И тогда дьявол раскрыл свой план.
– На этот раз сделаем так, чтобы исчезли все кошки.
пятницаЕсли бы на земле исчезли все кошки
Его маленькое тело сотрясалось, и он издал полное боли «мяу». Он хотел, чтобы я помог ему. Но это было не в моих силах, я только стоял и смотрел. Через какое-то время Латук снова попытался подняться самостоятельно, но тут же рухнул на пол.
– Вот и все…, – прошептал я.
– Наверное…
В тихом ответе мамы прозвучала печальная нотка обреченности.

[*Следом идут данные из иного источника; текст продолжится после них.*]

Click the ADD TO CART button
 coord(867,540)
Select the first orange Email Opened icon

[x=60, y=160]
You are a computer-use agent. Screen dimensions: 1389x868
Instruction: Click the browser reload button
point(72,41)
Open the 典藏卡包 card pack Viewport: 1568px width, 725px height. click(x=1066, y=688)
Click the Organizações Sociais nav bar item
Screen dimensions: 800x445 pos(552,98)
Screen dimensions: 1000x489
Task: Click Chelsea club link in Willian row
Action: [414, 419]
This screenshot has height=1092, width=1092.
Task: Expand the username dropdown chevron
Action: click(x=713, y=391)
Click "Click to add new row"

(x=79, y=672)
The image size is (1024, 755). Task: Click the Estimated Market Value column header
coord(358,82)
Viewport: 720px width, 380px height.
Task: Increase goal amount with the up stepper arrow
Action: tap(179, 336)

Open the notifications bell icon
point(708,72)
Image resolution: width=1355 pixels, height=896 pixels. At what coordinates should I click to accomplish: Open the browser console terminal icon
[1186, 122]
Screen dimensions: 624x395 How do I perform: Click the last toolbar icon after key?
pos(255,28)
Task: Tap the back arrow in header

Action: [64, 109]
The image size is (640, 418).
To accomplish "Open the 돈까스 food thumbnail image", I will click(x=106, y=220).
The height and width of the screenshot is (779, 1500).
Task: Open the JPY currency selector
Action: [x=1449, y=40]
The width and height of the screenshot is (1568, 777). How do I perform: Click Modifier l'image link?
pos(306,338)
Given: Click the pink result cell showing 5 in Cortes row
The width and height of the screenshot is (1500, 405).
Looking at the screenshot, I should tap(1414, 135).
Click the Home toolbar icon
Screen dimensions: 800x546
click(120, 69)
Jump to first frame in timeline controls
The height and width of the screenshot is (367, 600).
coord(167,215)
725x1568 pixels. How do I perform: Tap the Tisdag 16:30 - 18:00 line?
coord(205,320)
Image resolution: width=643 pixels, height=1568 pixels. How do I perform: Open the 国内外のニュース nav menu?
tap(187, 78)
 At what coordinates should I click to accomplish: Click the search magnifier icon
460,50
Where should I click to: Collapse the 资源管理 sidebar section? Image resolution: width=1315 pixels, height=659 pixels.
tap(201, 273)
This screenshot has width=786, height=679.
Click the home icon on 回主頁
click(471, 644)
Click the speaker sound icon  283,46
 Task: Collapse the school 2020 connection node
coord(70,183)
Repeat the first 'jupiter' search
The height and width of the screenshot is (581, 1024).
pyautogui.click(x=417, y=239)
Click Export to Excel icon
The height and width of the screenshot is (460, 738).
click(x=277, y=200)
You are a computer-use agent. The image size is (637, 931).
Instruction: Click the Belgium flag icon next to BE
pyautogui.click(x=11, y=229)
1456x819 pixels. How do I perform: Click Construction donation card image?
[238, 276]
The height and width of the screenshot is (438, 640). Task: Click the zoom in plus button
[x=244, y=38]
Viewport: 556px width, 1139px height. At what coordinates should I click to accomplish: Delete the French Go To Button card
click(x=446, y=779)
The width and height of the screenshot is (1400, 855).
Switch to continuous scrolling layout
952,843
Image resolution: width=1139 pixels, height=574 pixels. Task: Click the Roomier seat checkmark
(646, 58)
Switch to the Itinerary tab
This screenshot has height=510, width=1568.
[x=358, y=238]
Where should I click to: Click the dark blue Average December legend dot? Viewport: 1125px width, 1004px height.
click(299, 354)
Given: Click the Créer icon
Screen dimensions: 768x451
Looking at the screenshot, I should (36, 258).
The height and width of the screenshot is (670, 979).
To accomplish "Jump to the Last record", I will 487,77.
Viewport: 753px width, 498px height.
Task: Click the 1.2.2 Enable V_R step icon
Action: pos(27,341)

Прошло пять дней с того момента, как Латук не вставал. Он уже не мог есть. Даже его любимый свежий тунец не вызывал у него никакого аппетита. И он совсем не прикасался к воде. Он спал непривычно долго, и мы заметили, что он не может стоять.
Но все равно Латук снова и снова пробовал подняться без посторонней помощи.
Мне пришлось давать ему воду через пипетку, поскольку он не мог пить самостоятельно. Слегка восстановив силы, кот немедленно принимался вставать, но все равно его чуть пошатывало, и вскоре он уже опять ложился. Он всегда изо всех сил пытался подняться сам, несмотря на слабость. Однажды ему удалось встать на ноги и шаткой походкой дойти до мамы, а потом он рухнул прямо у ее ног.
«Латук!» – закричал я и бросился поднимать его. Тело его было теплым, но он стал таким худым, что почти ничего не весил. Его маленькое тельце, практически лишенное сил, едва заметно дрожало. Латук находился между жизнью и смертью. Было видно, что кот напуган: он не понимал, что с ним происходит. Он не знал, что умирает. Какое-то время спустя я устал держать Латука и положил его маме на колени.
Теперь, когда ему стало удобно, кот заурчал. Он издал максимально громкое «мяу», на которое был способен, словно объявляя нам о том, что это его место. Мама была счастлива взять его на руки и ласково гладила кота. Постепенно его глаза закрылись, и тело перестало дрожать. Казалось, он ожил. На какое-то мгновение Латук поднял голову и посмотрел на нас широко раскрытыми глазами. Затем сделал глубокий вдох и снова положил голову маме на колени, и теперь уже застыл в неподвижной позе, больше не двигался.